Leave out the pictures and output exactly the lines below from the one with "How do I perform: Select the 自选股 sector tag?" down to the one with "Task: Follow the Saiba mais link", both of them included.

Dataset entries

((

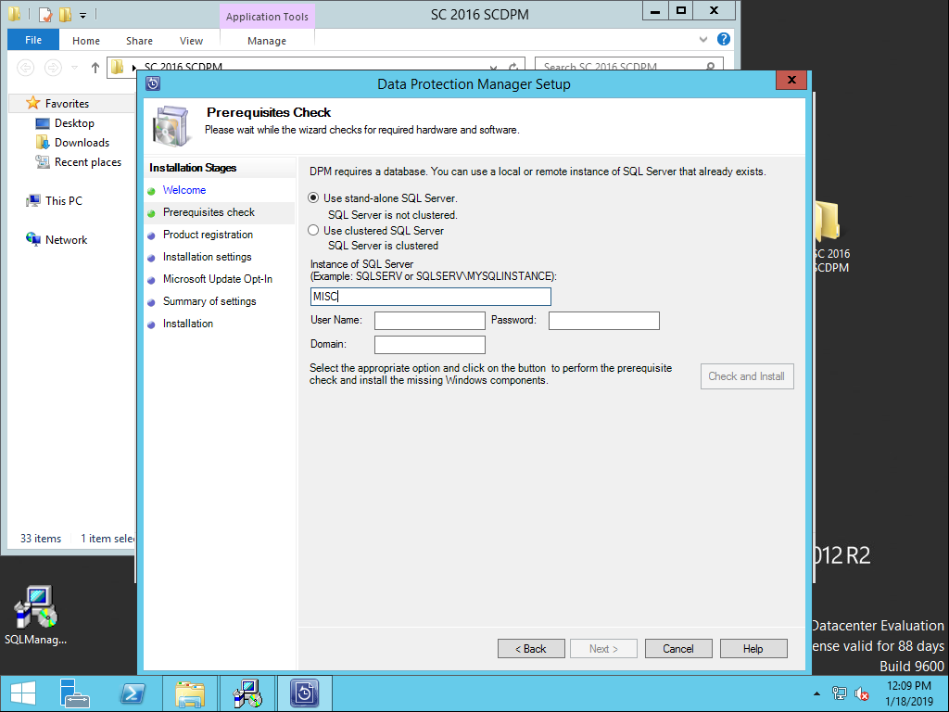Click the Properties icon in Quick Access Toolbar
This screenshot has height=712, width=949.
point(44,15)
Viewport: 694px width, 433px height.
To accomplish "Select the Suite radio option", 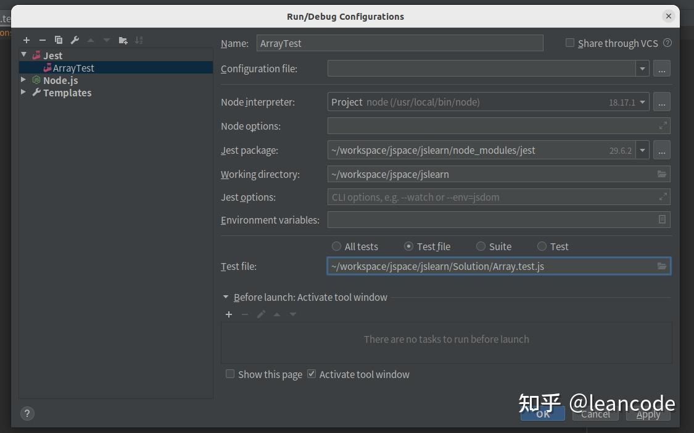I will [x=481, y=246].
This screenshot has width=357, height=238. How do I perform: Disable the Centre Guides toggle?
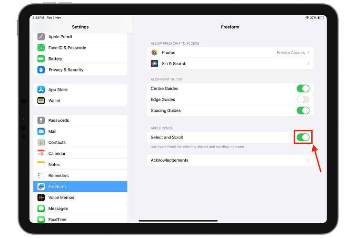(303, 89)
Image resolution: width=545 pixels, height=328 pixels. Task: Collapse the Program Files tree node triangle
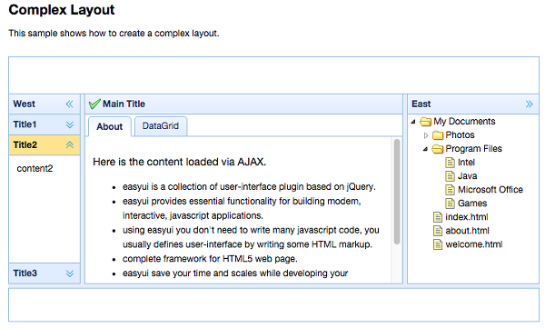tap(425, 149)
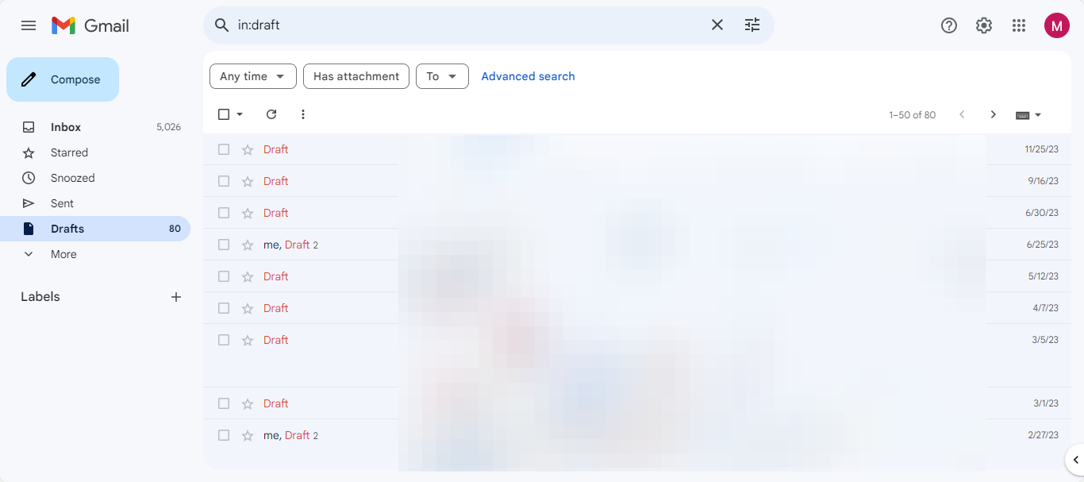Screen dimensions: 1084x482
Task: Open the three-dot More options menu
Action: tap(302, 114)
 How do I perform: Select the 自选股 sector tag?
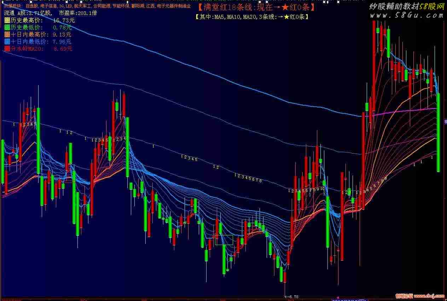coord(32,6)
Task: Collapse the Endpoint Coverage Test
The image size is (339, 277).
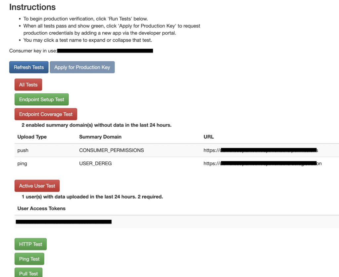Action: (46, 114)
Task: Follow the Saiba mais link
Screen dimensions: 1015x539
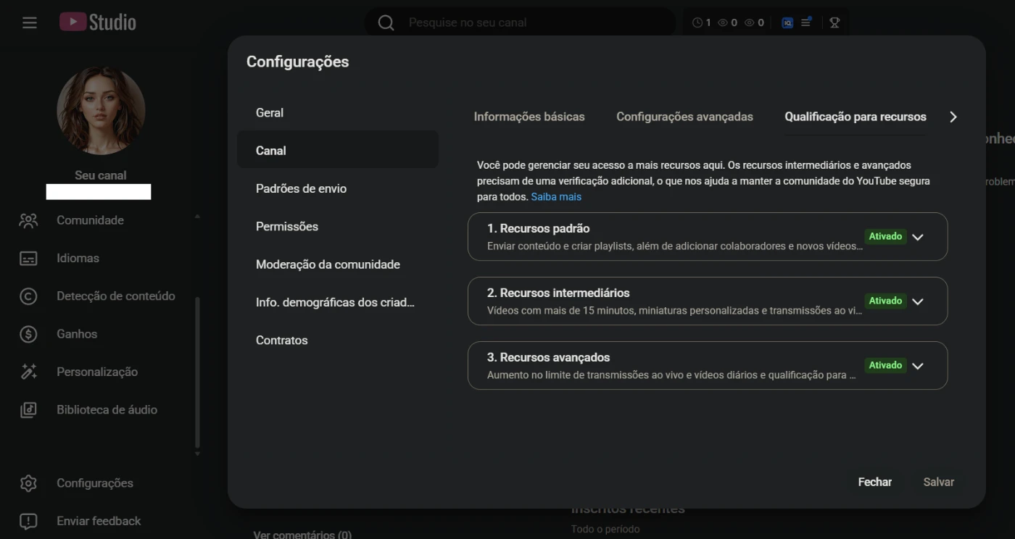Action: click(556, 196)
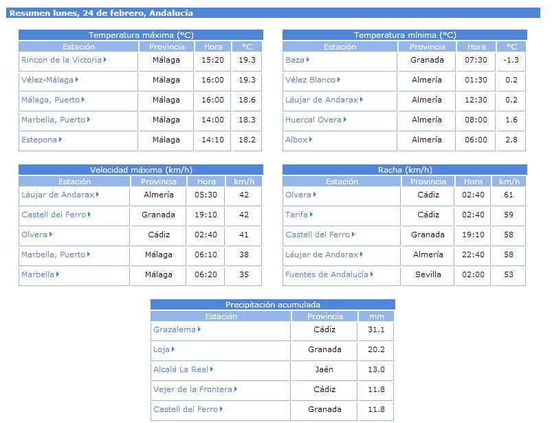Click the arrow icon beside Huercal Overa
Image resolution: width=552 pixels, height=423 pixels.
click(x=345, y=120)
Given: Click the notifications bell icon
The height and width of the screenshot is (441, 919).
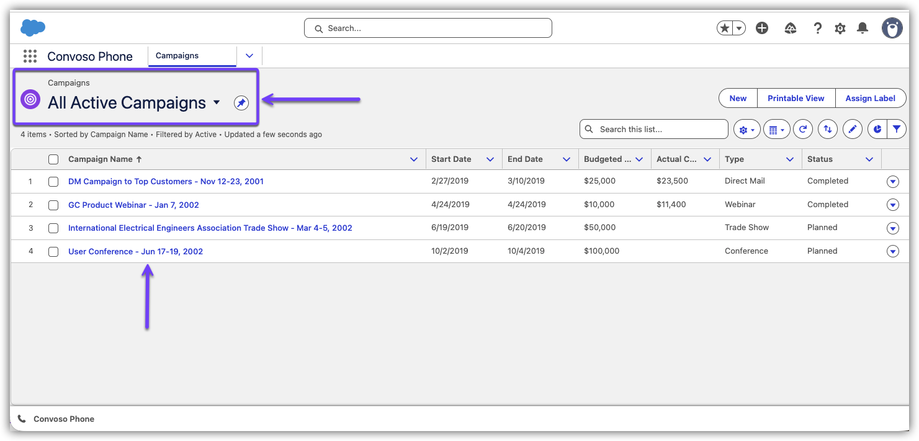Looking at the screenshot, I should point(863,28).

))

• **TASK RESPONSE**
 How do I perform: Select the 自选股 sector tag?
coord(32,6)
Task: Collapse the Endpoint Coverage Test
The image size is (339, 277).
Action: (46, 114)
Task: Follow the Saiba mais link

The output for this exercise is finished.